## Your task
Each record below should be given again exactly as it reads.

## Supplied data

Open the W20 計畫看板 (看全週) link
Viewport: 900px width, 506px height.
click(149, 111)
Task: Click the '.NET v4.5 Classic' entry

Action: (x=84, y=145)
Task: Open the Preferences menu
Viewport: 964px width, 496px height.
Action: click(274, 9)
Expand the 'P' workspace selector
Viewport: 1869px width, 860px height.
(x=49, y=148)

## Worked solution
Open the W20 計畫看板 (看全週) link
Viewport: 900px width, 506px height.
click(149, 111)
Task: Click the '.NET v4.5 Classic' entry

Action: (x=84, y=145)
Task: Open the Preferences menu
Viewport: 964px width, 496px height.
Action: click(274, 9)
Expand the 'P' workspace selector
Viewport: 1869px width, 860px height.
(x=49, y=148)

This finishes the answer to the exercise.